Abstract
Type 1 diabetes mellitus (T1D, insulin-dependent diabetes mellitus) is an endocrine autoimmune disorder in which the insulin-producing beta-cells in the pancreas are gradually destroyed. Enterovirus infections (in particular coxsackievirus and echovirus) have been implicated in the development of T1D. We set out to investigate the interplay between enteroviruses, beta-cells and dendritic cells (DCs) which are the most important antigen-presenting cells.

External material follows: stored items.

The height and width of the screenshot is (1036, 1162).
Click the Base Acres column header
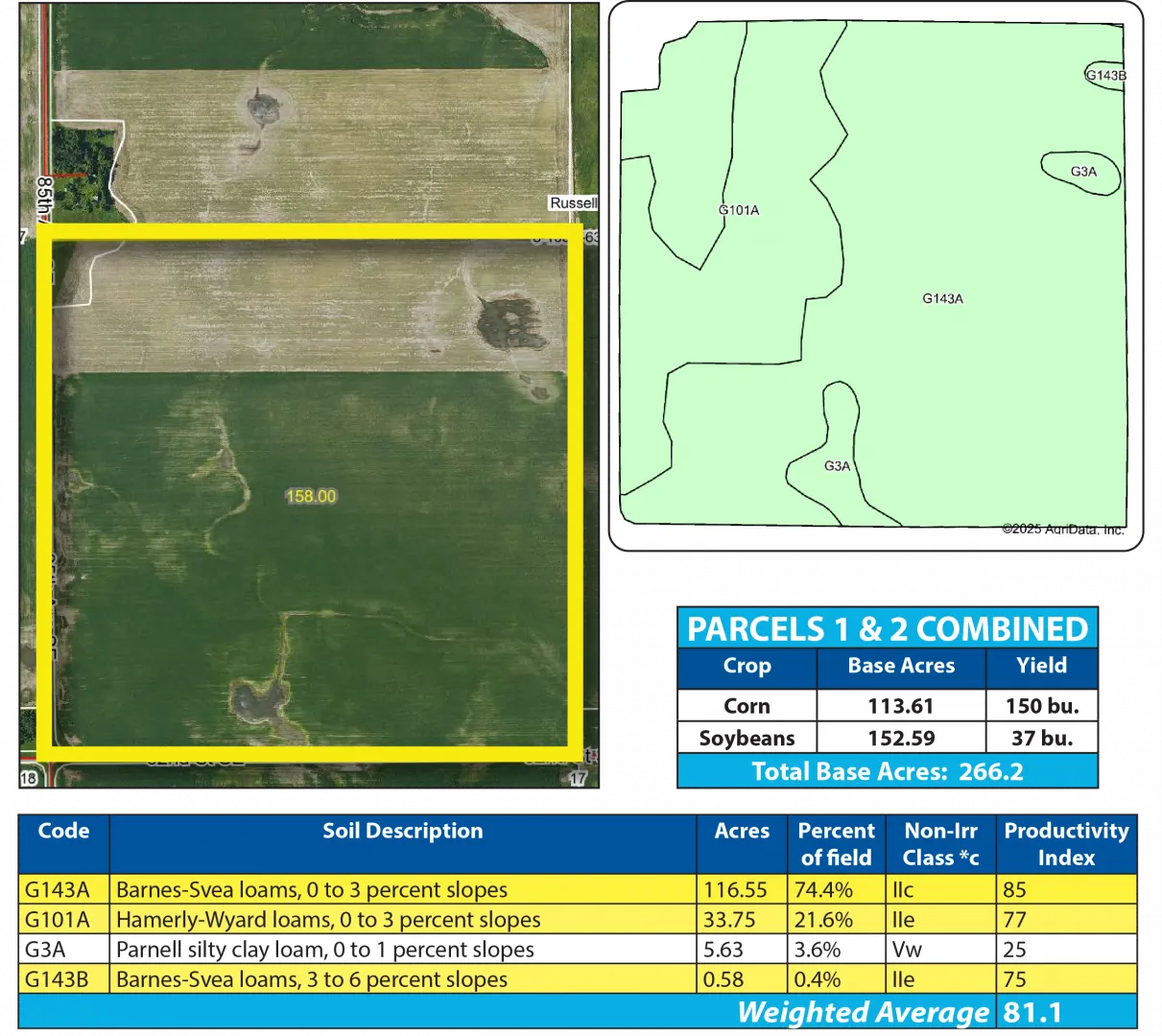coord(901,666)
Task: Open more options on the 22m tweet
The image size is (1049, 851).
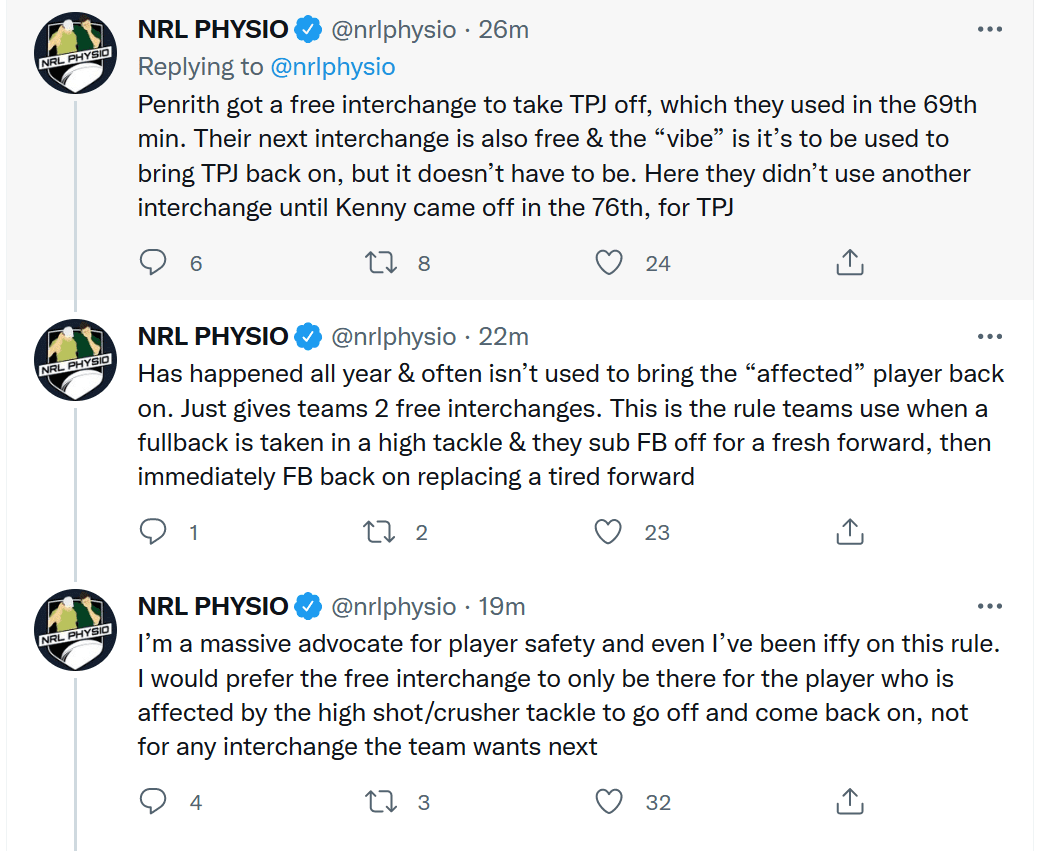Action: coord(989,337)
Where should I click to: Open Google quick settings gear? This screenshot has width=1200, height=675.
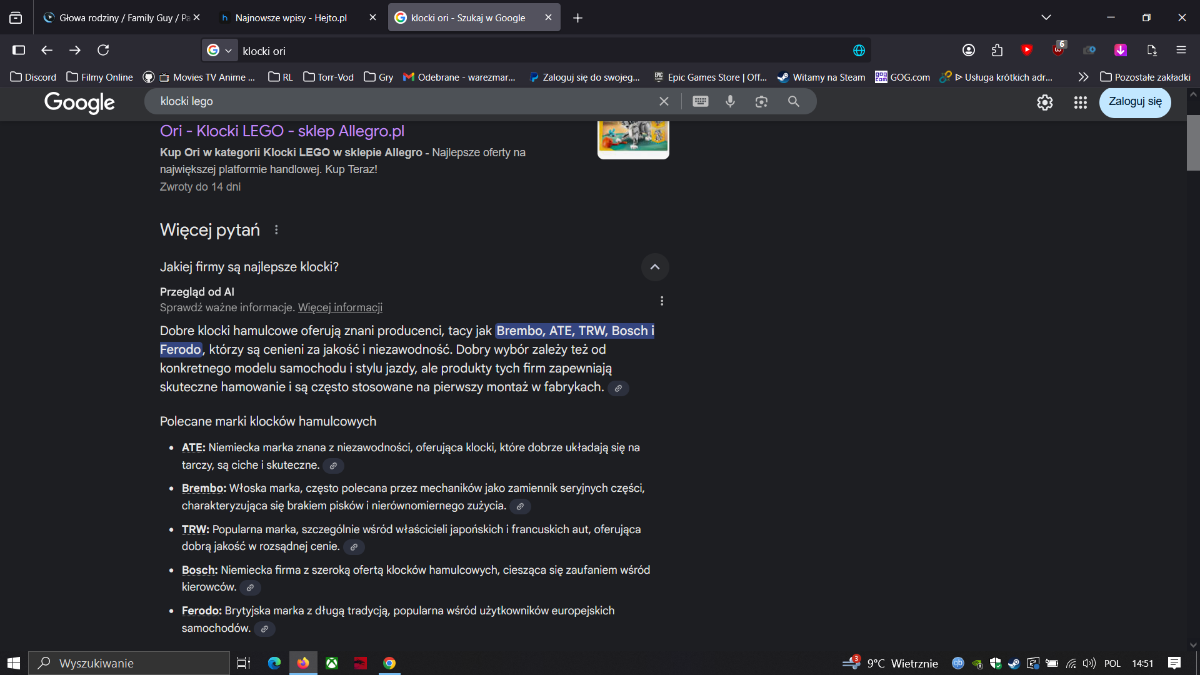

We demonstrated that human DCs can be productively infected with echoviruses (EV) but not coxsackie B viruses (CVB). Productive EV infection results in impaired DC function and causes loss of DC viability. In addition, we showed that primary CVB-infected human pancreatic islets (and also CVB-infected Min6 cells, a mouse insuloma cell line resembling pancreatic beta cells) are efficiently phagocytosed by DC. Uptake of these infected cells resulted in DC activation as indicated by the production of interferon (IFN)-alpha/beta, cytokines with strong immunomodulatory and antiviral functions, and the expression of interferon-stimulated genes. The observed innate antiviral responses depended on RNA within the phagocytosed cells, required endosomal acidification and were type I interferon (IFN)-dependent.
We propose a model in which enteroviruses may trigger or accelerate T1D upon infection of pancreatic beta-cells. These infected cells can be engulfed by DCs, which subsequently become activated and thereby may mediate autoimmune reactions, possibly resulting in T1D.